Required work: Output all entries verbatim.

─── Dataset

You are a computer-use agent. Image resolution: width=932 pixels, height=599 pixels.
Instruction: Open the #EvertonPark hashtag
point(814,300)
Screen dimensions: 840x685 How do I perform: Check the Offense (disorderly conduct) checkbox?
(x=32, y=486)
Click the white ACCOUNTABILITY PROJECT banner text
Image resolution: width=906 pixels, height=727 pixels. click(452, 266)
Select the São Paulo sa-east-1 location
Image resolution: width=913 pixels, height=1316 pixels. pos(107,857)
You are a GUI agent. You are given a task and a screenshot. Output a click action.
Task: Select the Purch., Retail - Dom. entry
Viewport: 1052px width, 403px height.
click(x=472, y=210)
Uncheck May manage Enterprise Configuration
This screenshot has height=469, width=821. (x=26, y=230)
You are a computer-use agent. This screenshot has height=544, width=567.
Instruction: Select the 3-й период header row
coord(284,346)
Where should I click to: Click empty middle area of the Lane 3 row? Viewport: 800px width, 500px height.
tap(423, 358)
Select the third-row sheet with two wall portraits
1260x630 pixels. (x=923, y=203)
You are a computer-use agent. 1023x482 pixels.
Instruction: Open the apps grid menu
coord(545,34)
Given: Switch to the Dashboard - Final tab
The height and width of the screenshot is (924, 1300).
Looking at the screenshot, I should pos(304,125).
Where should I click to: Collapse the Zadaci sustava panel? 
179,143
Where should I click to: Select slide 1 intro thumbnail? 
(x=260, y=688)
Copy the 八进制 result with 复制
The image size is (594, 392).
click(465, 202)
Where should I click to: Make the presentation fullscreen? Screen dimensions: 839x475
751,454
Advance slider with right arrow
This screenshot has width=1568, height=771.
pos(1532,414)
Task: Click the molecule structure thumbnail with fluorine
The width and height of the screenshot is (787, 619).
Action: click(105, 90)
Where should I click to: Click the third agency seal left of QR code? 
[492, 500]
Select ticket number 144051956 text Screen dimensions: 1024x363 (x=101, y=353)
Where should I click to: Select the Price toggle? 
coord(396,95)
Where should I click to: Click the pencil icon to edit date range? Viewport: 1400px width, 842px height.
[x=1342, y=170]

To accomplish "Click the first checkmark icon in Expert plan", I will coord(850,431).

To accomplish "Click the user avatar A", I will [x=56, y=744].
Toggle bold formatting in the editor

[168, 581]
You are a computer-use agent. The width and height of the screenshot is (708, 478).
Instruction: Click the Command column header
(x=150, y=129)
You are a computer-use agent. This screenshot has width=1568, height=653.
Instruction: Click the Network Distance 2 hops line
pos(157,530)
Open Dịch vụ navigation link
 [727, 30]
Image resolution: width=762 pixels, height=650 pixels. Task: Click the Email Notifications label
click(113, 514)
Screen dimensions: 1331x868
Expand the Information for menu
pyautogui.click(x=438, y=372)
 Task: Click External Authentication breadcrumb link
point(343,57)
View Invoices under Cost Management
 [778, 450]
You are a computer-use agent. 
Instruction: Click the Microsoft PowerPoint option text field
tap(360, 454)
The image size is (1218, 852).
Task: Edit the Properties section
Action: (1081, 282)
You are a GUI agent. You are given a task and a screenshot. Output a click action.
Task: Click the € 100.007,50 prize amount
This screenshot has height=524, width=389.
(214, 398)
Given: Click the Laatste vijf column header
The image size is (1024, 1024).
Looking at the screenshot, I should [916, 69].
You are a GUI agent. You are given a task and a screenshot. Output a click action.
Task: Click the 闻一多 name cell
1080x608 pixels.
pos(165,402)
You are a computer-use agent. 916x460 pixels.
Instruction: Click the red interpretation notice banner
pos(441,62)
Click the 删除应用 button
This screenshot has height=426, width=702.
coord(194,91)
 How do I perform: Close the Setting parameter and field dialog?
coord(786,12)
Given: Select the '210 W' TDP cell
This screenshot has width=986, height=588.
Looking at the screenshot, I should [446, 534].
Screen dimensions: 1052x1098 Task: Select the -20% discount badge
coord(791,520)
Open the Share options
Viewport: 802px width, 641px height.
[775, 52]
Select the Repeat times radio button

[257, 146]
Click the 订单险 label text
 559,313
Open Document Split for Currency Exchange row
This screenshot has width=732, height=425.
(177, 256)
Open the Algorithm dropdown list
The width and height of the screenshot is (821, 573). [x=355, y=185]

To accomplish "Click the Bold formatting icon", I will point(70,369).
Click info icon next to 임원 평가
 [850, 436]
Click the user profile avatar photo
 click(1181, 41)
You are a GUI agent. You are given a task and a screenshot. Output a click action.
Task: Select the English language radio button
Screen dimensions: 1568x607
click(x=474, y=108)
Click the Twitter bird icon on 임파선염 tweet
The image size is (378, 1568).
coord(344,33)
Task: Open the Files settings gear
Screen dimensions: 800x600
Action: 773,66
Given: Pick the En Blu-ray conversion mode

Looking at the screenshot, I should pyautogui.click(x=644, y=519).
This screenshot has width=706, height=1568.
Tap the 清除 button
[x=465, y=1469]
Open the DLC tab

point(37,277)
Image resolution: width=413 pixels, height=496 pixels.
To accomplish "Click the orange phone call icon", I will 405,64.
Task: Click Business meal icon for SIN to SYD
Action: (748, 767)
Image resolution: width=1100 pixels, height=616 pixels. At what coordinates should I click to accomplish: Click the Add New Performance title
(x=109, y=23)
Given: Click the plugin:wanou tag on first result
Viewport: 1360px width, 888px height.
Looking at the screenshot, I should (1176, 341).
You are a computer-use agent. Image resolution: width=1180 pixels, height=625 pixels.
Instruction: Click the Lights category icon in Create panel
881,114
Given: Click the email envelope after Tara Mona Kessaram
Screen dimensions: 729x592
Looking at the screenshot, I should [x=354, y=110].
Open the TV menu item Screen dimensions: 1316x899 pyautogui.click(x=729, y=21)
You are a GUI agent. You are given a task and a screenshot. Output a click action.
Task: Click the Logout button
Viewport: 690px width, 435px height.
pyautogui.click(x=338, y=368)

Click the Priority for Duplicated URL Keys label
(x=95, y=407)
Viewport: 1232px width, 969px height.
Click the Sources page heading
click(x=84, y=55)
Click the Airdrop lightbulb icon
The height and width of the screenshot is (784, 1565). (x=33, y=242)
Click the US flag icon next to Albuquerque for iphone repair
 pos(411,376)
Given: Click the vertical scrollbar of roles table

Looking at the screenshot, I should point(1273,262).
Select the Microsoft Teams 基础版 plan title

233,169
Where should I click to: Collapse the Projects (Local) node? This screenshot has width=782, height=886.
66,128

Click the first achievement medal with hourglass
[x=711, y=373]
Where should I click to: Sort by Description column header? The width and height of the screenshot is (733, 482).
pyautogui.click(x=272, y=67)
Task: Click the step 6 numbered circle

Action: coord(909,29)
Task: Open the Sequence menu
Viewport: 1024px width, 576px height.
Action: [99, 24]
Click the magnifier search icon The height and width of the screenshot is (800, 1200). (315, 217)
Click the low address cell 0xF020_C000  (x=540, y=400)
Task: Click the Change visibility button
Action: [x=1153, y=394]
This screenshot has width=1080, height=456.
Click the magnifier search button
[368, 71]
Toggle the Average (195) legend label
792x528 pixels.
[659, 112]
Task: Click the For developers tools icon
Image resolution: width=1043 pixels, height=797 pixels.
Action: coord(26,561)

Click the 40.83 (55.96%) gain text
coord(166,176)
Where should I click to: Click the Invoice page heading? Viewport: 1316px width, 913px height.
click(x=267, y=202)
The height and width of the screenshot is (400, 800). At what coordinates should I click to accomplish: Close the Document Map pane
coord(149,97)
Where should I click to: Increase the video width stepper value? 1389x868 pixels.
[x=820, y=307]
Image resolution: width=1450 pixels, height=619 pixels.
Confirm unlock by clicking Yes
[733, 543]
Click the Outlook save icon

──────

Answer to the problem:
You are a computer-use agent. Image resolution: width=932 pixels, height=599 pixels.
Instruction: Open the #EvertonPark hashtag
point(814,300)
Screen dimensions: 840x685 How do I perform: Check the Offense (disorderly conduct) checkbox?
(x=32, y=486)
Click the white ACCOUNTABILITY PROJECT banner text
Image resolution: width=906 pixels, height=727 pixels. click(452, 266)
Select the São Paulo sa-east-1 location
Image resolution: width=913 pixels, height=1316 pixels. pos(107,857)
You are a GUI agent. You are given a task and a screenshot. Output a click action.
Task: Select the Purch., Retail - Dom. entry
Viewport: 1052px width, 403px height.
click(x=472, y=210)
Uncheck May manage Enterprise Configuration
This screenshot has height=469, width=821. (x=26, y=230)
You are a computer-use agent. This screenshot has height=544, width=567.
Instruction: Select the 3-й период header row
coord(284,346)
Where should I click to: Click empty middle area of the Lane 3 row? Viewport: 800px width, 500px height.
tap(423, 358)
Select the third-row sheet with two wall portraits
1260x630 pixels. (x=923, y=203)
You are a computer-use agent. 1023x482 pixels.
Instruction: Open the apps grid menu
coord(545,34)
Given: Switch to the Dashboard - Final tab
The height and width of the screenshot is (924, 1300).
Looking at the screenshot, I should pos(304,125).
Where should I click to: Collapse the Zadaci sustava panel? 
179,143
Where should I click to: Select slide 1 intro thumbnail? 
(x=260, y=688)
Copy the 八进制 result with 复制
The image size is (594, 392).
click(465, 202)
Where should I click to: Make the presentation fullscreen? Screen dimensions: 839x475
751,454
Advance slider with right arrow
This screenshot has width=1568, height=771.
pos(1532,414)
Task: Click the molecule structure thumbnail with fluorine
The width and height of the screenshot is (787, 619).
Action: click(105, 90)
Where should I click to: Click the third agency seal left of QR code? 
[492, 500]
Select ticket number 144051956 text Screen dimensions: 1024x363 (x=101, y=353)
Where should I click to: Select the Price toggle? 
coord(396,95)
Where should I click to: Click the pencil icon to edit date range? Viewport: 1400px width, 842px height.
[x=1342, y=170]

To accomplish "Click the first checkmark icon in Expert plan", I will coord(850,431).

To accomplish "Click the user avatar A", I will [x=56, y=744].
Toggle bold formatting in the editor

[168, 581]
You are a computer-use agent. The width and height of the screenshot is (708, 478).
Instruction: Click the Command column header
(x=150, y=129)
You are a computer-use agent. This screenshot has width=1568, height=653.
Instruction: Click the Network Distance 2 hops line
pos(157,530)
Open Dịch vụ navigation link
 [727, 30]
Image resolution: width=762 pixels, height=650 pixels. Task: Click the Email Notifications label
click(113, 514)
Screen dimensions: 1331x868
Expand the Information for menu
pyautogui.click(x=438, y=372)
 Task: Click External Authentication breadcrumb link
point(343,57)
View Invoices under Cost Management
 [778, 450]
You are a computer-use agent. 
Instruction: Click the Microsoft PowerPoint option text field
tap(360, 454)
The image size is (1218, 852).
Task: Edit the Properties section
Action: (1081, 282)
You are a GUI agent. You are given a task and a screenshot. Output a click action.
Task: Click the € 100.007,50 prize amount
This screenshot has height=524, width=389.
(214, 398)
Given: Click the Laatste vijf column header
The image size is (1024, 1024).
Looking at the screenshot, I should [916, 69].
You are a GUI agent. You are given a task and a screenshot. Output a click action.
Task: Click the 闻一多 name cell
1080x608 pixels.
pos(165,402)
You are a computer-use agent. 916x460 pixels.
Instruction: Click the red interpretation notice banner
pos(441,62)
Click the 删除应用 button
This screenshot has height=426, width=702.
coord(194,91)
 How do I perform: Close the Setting parameter and field dialog?
coord(786,12)
Given: Select the '210 W' TDP cell
This screenshot has width=986, height=588.
Looking at the screenshot, I should [446, 534].
Screen dimensions: 1052x1098 Task: Select the -20% discount badge
coord(791,520)
Open the Share options
Viewport: 802px width, 641px height.
[775, 52]
Select the Repeat times radio button

[257, 146]
Click the 订单险 label text
 559,313
Open Document Split for Currency Exchange row
This screenshot has width=732, height=425.
(177, 256)
Open the Algorithm dropdown list
The width and height of the screenshot is (821, 573). [x=355, y=185]

To accomplish "Click the Bold formatting icon", I will point(70,369).
Click info icon next to 임원 평가
 [850, 436]
Click the user profile avatar photo
 click(1181, 41)
You are a GUI agent. You are given a task and a screenshot. Output a click action.
Task: Select the English language radio button
Screen dimensions: 1568x607
click(x=474, y=108)
Click the Twitter bird icon on 임파선염 tweet
The image size is (378, 1568).
coord(344,33)
Task: Open the Files settings gear
Screen dimensions: 800x600
Action: 773,66
Given: Pick the En Blu-ray conversion mode

Looking at the screenshot, I should pyautogui.click(x=644, y=519).
This screenshot has width=706, height=1568.
Tap the 清除 button
[x=465, y=1469]
Open the DLC tab

point(37,277)
Image resolution: width=413 pixels, height=496 pixels.
To accomplish "Click the orange phone call icon", I will 405,64.
Task: Click Business meal icon for SIN to SYD
Action: (748, 767)
Image resolution: width=1100 pixels, height=616 pixels. At what coordinates should I click to accomplish: Click the Add New Performance title
(x=109, y=23)
Given: Click the plugin:wanou tag on first result
Viewport: 1360px width, 888px height.
Looking at the screenshot, I should (1176, 341).
You are a computer-use agent. Image resolution: width=1180 pixels, height=625 pixels.
Instruction: Click the Lights category icon in Create panel
881,114
Given: Click the email envelope after Tara Mona Kessaram
Screen dimensions: 729x592
Looking at the screenshot, I should [x=354, y=110].
Open the TV menu item Screen dimensions: 1316x899 pyautogui.click(x=729, y=21)
You are a GUI agent. You are given a task and a screenshot. Output a click action.
Task: Click the Logout button
Viewport: 690px width, 435px height.
pyautogui.click(x=338, y=368)

Click the Priority for Duplicated URL Keys label
(x=95, y=407)
Viewport: 1232px width, 969px height.
Click the Sources page heading
click(x=84, y=55)
Click the Airdrop lightbulb icon
The height and width of the screenshot is (784, 1565). (x=33, y=242)
Click the US flag icon next to Albuquerque for iphone repair
 pos(411,376)
Given: Click the vertical scrollbar of roles table

Looking at the screenshot, I should point(1273,262).
Select the Microsoft Teams 基础版 plan title

233,169
Where should I click to: Collapse the Projects (Local) node? This screenshot has width=782, height=886.
66,128

Click the first achievement medal with hourglass
[x=711, y=373]
Where should I click to: Sort by Description column header? The width and height of the screenshot is (733, 482).
pyautogui.click(x=272, y=67)
Task: Click the step 6 numbered circle

Action: coord(909,29)
Task: Open the Sequence menu
Viewport: 1024px width, 576px height.
Action: [99, 24]
Click the magnifier search icon The height and width of the screenshot is (800, 1200). (315, 217)
Click the low address cell 0xF020_C000  (x=540, y=400)
Task: Click the Change visibility button
Action: [x=1153, y=394]
This screenshot has width=1080, height=456.
Click the magnifier search button
[368, 71]
Toggle the Average (195) legend label
792x528 pixels.
[659, 112]
Task: Click the For developers tools icon
Image resolution: width=1043 pixels, height=797 pixels.
Action: coord(26,561)

Click the 40.83 (55.96%) gain text
coord(166,176)
Where should I click to: Click the Invoice page heading? Viewport: 1316px width, 913px height.
click(x=267, y=202)
The height and width of the screenshot is (400, 800). At what coordinates should I click to accomplish: Close the Document Map pane
coord(149,97)
Where should I click to: Increase the video width stepper value? 1389x868 pixels.
[x=820, y=307]
Image resolution: width=1450 pixels, height=619 pixels.
Confirm unlock by clicking Yes
[733, 543]
Click the Outlook save icon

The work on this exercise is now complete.